How does the ONNX exporter work for GenerationModel with `past_key_value`?

Hi @fxmarty

To use Optimum, I need to export my decoder-based generation model to ONNX format. However, the forward function contains a mems argument, only available at the second pass. It’s similar to past_key_value. You can find the code here.

Optimum seems to have pretty good support for various decoder models. I wonder how the conversion worked. And what should I do to convert my customized decoder model?
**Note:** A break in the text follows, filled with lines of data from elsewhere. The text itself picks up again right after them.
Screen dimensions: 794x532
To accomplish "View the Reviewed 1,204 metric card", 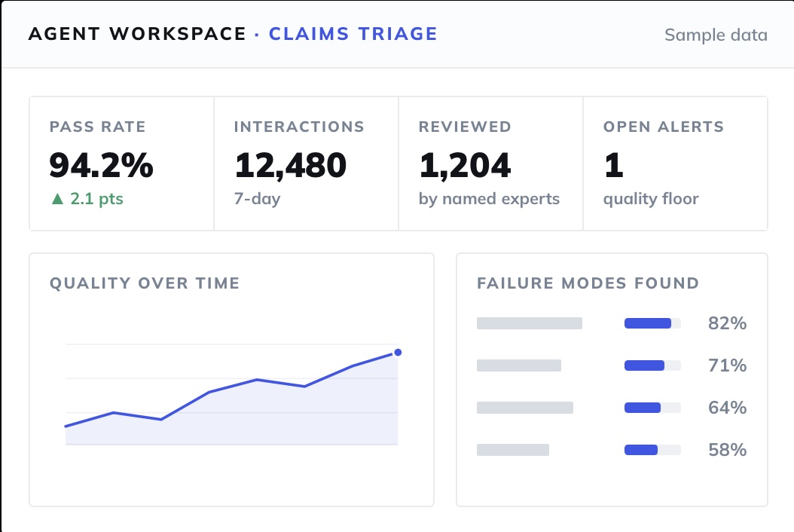I will pyautogui.click(x=490, y=164).
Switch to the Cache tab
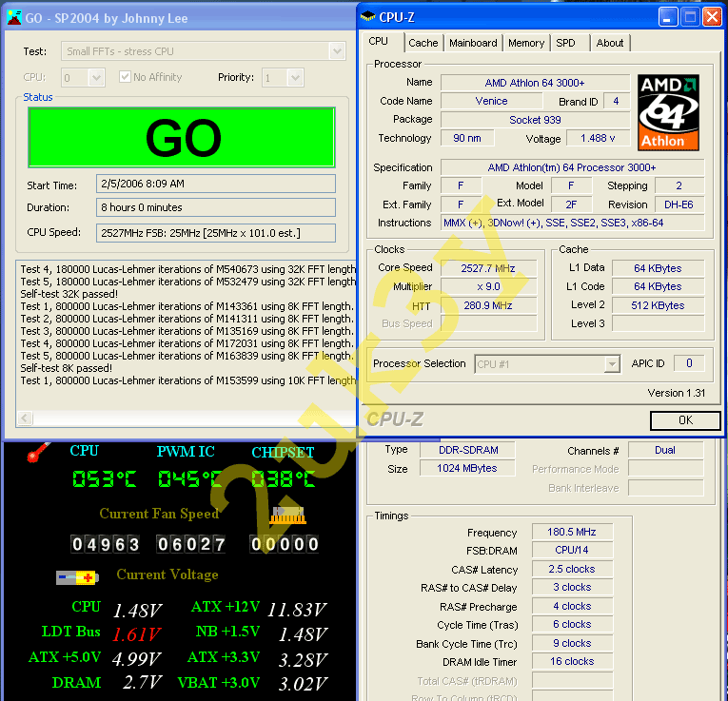Image resolution: width=728 pixels, height=701 pixels. pos(423,43)
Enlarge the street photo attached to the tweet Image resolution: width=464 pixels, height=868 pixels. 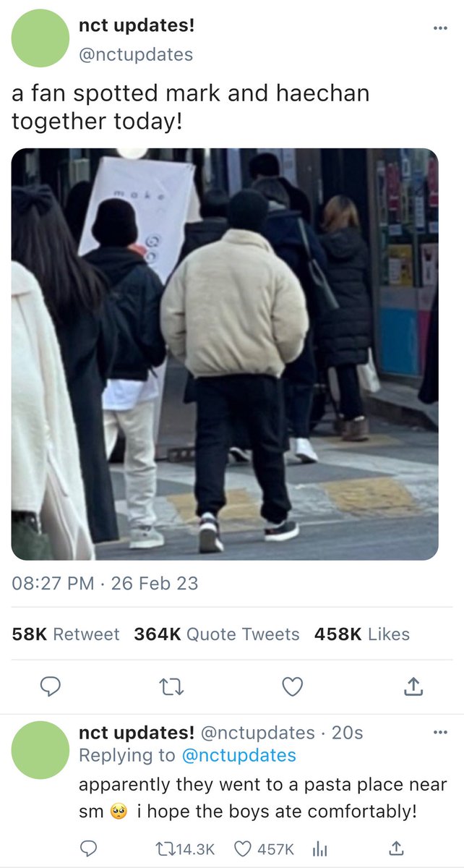225,354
As far as I know, there is a way to export an encoder-decoder model BART. But the decoder is traced twice. Thus in ONNX graph, there will be two decoders, which seems wasting GPU memory: transformers/generation_onnx.py at 197e7ce911d91d85eb2f91858720957c2d979cd2 · huggingface/transformers (github.com)

Hi @in-certo . First off it is unfortunate GLM is not supported natively in transformers.

About the duplication of memory, you are very right. There is some ongoing work to avoid it: https://github.com/huggingface/optimum/pull/647 & https://github.com/huggingface/optimum/pull/647

The idea is to insert an If node in the ONNX graph to dispatch on two branches depending on whether it is the first pass in the decoder or not (in which case past key values are reused).

I wonder how the conversion worked. And what should I do to convert my customized decoder model?

It is a fair question - I believe you could fork Optimum to handle the export for your model. It could require some work though if the architecture of GLM lib is quite far off from transformers.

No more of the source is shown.